[Goal]
Print every line of the entries from the one containing "Where should I click to: Click the green" down to the one containing "(x=484, y=493)", including both, and reproduce them exactly.

[Supplied material]

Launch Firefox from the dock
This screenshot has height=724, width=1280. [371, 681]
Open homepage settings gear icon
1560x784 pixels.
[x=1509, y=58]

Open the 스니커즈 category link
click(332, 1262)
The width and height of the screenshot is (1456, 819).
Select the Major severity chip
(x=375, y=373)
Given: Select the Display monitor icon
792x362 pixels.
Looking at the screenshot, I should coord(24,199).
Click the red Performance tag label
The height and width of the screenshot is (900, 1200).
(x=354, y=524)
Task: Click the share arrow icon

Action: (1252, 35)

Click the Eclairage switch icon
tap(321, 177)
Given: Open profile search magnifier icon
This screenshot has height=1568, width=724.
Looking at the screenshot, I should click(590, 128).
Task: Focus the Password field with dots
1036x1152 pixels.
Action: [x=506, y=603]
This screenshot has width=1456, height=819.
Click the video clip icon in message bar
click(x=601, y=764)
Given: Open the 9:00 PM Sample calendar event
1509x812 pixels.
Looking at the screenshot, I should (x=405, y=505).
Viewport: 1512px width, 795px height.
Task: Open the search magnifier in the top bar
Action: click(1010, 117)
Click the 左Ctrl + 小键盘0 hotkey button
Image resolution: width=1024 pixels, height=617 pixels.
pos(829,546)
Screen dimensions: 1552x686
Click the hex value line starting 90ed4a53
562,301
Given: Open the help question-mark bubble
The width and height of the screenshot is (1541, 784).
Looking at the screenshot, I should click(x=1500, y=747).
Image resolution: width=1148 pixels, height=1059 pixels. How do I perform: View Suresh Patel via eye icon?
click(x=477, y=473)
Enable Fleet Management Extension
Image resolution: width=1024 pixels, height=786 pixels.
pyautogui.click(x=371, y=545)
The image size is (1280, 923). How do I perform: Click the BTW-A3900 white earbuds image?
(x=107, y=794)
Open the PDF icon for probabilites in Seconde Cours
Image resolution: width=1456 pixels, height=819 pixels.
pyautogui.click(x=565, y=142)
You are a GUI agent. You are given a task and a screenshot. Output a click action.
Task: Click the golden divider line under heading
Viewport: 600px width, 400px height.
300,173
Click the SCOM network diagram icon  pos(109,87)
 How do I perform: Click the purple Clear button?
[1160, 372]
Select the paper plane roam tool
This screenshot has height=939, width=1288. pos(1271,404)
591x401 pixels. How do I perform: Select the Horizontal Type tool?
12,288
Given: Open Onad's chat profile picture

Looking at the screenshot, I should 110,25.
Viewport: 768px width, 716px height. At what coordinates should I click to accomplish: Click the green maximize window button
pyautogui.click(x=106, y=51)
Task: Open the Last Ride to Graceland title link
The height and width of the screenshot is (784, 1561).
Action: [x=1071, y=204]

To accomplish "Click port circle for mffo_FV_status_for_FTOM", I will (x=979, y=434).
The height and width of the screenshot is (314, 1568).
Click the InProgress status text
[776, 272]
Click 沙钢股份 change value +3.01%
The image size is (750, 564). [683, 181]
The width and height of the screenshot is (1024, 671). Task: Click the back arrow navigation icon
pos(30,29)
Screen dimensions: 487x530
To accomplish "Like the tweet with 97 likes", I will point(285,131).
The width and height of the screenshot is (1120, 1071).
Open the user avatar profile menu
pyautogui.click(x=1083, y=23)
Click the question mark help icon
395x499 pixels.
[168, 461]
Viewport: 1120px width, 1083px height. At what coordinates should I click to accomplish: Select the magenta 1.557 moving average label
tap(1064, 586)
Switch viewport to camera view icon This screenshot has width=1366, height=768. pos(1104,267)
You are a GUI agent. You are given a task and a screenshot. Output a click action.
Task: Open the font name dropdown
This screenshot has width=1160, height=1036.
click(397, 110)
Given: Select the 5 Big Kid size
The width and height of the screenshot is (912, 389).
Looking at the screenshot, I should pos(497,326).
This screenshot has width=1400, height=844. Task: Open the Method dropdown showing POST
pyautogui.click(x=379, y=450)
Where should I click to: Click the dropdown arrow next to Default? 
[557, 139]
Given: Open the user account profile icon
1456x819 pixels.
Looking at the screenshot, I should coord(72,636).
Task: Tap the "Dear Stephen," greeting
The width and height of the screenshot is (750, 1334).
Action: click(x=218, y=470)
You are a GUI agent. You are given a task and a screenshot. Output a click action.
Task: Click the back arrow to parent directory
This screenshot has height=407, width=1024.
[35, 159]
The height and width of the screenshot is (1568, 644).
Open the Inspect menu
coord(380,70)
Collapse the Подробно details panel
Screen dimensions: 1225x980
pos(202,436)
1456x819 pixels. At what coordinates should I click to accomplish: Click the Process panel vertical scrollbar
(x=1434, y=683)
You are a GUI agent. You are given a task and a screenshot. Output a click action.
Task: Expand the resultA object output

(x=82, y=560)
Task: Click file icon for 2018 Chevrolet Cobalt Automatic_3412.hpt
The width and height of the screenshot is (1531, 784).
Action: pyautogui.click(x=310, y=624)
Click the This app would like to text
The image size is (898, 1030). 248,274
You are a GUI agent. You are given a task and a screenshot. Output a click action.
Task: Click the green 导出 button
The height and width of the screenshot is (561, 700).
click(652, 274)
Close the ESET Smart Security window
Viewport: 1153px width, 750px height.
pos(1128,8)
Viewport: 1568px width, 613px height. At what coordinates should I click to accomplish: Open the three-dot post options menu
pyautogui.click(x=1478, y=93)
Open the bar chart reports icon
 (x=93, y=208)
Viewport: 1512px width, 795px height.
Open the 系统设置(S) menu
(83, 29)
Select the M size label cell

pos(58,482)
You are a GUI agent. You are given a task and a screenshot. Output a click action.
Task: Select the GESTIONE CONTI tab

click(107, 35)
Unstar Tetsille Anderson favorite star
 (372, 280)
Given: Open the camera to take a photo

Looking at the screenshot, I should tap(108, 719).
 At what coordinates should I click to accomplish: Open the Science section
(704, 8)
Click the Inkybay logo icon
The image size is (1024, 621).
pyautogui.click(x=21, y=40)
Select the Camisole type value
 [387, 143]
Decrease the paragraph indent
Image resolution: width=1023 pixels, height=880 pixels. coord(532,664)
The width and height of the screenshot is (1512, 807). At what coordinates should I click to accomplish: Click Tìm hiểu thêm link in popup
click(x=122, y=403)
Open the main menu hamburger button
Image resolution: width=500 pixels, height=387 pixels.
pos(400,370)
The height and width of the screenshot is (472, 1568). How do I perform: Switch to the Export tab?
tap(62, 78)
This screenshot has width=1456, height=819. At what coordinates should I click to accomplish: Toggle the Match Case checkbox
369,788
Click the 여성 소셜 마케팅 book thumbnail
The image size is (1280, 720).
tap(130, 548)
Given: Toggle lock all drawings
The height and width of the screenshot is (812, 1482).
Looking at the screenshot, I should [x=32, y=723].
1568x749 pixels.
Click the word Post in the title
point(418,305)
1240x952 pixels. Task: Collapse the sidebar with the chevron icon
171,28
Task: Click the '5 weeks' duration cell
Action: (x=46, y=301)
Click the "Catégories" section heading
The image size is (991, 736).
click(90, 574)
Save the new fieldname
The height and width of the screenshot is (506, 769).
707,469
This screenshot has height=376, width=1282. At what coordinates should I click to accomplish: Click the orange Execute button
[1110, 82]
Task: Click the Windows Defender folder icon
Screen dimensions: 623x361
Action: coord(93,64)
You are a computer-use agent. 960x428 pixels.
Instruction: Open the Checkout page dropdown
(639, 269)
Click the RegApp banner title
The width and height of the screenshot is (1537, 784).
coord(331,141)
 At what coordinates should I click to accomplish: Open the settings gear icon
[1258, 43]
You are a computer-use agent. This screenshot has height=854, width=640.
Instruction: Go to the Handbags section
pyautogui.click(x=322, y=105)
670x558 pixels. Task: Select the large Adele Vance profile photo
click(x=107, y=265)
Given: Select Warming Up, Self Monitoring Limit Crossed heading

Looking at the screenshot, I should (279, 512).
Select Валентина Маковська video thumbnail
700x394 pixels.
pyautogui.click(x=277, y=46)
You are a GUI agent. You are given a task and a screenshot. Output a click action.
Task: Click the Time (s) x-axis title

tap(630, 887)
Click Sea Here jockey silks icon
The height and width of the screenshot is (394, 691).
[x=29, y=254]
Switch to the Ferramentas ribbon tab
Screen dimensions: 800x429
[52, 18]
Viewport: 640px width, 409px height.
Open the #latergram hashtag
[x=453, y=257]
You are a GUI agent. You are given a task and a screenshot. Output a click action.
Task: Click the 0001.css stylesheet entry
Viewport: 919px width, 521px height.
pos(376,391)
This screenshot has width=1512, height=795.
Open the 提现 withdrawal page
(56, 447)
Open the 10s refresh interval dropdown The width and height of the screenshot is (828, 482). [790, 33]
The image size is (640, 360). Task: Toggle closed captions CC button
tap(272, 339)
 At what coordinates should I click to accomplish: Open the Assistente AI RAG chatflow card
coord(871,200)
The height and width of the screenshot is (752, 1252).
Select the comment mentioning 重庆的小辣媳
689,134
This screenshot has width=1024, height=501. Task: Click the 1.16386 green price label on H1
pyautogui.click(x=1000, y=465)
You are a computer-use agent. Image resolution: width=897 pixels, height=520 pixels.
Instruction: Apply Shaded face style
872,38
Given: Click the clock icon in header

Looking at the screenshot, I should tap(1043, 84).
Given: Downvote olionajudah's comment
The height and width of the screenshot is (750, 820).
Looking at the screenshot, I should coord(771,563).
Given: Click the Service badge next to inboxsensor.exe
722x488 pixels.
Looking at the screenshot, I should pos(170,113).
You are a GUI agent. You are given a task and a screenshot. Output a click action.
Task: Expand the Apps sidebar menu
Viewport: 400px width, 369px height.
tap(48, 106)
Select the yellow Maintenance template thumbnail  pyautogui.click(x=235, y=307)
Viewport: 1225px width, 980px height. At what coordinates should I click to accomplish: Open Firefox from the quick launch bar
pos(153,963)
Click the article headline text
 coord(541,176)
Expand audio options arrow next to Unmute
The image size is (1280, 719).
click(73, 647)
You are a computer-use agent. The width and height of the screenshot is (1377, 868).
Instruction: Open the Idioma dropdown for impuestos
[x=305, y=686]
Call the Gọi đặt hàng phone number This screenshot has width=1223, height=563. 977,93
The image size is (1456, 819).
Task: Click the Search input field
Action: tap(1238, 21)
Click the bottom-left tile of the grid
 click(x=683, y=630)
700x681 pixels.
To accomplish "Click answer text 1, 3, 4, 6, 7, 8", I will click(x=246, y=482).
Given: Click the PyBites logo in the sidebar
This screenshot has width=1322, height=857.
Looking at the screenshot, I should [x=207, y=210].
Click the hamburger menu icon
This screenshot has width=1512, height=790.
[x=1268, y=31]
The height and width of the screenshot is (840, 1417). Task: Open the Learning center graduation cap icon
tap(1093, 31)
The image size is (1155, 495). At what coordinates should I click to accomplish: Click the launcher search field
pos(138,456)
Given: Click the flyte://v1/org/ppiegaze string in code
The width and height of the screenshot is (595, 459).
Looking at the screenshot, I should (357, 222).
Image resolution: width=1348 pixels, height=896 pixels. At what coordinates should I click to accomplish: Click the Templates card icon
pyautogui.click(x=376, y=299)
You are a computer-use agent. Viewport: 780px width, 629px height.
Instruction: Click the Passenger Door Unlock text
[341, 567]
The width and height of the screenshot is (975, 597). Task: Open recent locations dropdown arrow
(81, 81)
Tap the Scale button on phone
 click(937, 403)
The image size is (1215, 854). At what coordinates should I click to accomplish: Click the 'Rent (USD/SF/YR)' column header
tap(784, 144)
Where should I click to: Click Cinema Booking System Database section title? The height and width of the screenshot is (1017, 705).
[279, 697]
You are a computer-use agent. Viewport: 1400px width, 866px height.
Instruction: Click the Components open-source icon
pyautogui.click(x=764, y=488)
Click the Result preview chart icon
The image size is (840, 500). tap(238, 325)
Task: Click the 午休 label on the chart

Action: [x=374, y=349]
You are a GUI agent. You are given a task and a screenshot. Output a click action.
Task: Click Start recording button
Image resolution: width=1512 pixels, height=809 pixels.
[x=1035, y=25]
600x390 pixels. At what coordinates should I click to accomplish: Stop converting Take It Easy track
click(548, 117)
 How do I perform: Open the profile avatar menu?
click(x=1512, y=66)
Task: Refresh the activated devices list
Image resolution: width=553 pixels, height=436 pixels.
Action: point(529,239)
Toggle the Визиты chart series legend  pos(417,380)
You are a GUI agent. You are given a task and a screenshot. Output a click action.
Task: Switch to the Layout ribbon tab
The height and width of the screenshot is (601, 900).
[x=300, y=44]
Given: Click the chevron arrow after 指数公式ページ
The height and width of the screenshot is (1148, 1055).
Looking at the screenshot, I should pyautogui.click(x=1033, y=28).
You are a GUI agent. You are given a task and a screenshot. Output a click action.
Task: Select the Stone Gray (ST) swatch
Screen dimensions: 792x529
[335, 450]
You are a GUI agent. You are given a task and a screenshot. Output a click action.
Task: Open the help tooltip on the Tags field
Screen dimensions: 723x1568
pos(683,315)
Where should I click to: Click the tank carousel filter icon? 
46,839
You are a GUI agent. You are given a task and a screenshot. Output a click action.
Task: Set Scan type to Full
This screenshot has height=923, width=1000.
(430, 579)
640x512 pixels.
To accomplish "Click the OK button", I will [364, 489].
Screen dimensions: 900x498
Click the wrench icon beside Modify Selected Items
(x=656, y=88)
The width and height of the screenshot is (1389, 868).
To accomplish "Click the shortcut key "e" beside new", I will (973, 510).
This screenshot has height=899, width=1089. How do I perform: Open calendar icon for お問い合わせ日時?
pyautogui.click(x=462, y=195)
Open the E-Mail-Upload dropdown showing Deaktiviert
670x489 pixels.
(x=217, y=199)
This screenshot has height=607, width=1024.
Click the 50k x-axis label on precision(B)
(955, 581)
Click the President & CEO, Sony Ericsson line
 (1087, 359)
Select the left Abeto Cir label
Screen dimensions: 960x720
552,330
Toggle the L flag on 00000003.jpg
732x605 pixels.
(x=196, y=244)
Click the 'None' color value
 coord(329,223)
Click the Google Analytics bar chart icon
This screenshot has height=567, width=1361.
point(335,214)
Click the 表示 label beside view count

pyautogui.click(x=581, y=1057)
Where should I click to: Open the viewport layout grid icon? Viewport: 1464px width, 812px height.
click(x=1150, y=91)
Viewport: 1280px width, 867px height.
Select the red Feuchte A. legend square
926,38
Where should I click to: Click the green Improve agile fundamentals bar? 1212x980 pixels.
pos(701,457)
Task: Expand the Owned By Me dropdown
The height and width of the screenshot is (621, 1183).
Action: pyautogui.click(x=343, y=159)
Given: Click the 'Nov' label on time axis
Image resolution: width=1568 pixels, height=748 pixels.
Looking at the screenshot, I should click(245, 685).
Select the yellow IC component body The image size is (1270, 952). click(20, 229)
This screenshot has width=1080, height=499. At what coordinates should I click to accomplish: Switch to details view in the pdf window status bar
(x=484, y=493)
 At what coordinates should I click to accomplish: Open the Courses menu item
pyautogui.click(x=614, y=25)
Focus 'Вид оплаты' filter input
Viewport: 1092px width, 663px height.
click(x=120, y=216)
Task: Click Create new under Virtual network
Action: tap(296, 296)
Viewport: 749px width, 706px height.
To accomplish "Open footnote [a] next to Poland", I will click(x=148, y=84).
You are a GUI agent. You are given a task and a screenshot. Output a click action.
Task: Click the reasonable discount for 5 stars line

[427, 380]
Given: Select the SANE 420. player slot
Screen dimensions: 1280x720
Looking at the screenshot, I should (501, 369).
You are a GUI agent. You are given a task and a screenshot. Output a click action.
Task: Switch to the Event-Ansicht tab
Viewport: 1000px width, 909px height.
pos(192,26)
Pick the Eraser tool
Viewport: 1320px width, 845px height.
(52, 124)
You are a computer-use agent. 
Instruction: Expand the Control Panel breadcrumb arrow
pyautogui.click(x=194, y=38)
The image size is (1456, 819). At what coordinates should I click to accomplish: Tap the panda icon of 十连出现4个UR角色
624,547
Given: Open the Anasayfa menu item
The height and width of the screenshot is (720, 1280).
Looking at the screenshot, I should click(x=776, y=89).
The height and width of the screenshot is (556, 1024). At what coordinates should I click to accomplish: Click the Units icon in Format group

[Solved exercise]
Where should I click to: Click the green Improve agile fundamentals bar? 1212x980 pixels.
pos(701,457)
Task: Expand the Owned By Me dropdown
The height and width of the screenshot is (621, 1183).
Action: pyautogui.click(x=343, y=159)
Given: Click the 'Nov' label on time axis
Image resolution: width=1568 pixels, height=748 pixels.
Looking at the screenshot, I should click(245, 685).
Select the yellow IC component body The image size is (1270, 952). click(20, 229)
This screenshot has width=1080, height=499. At what coordinates should I click to accomplish: Switch to details view in the pdf window status bar
(x=484, y=493)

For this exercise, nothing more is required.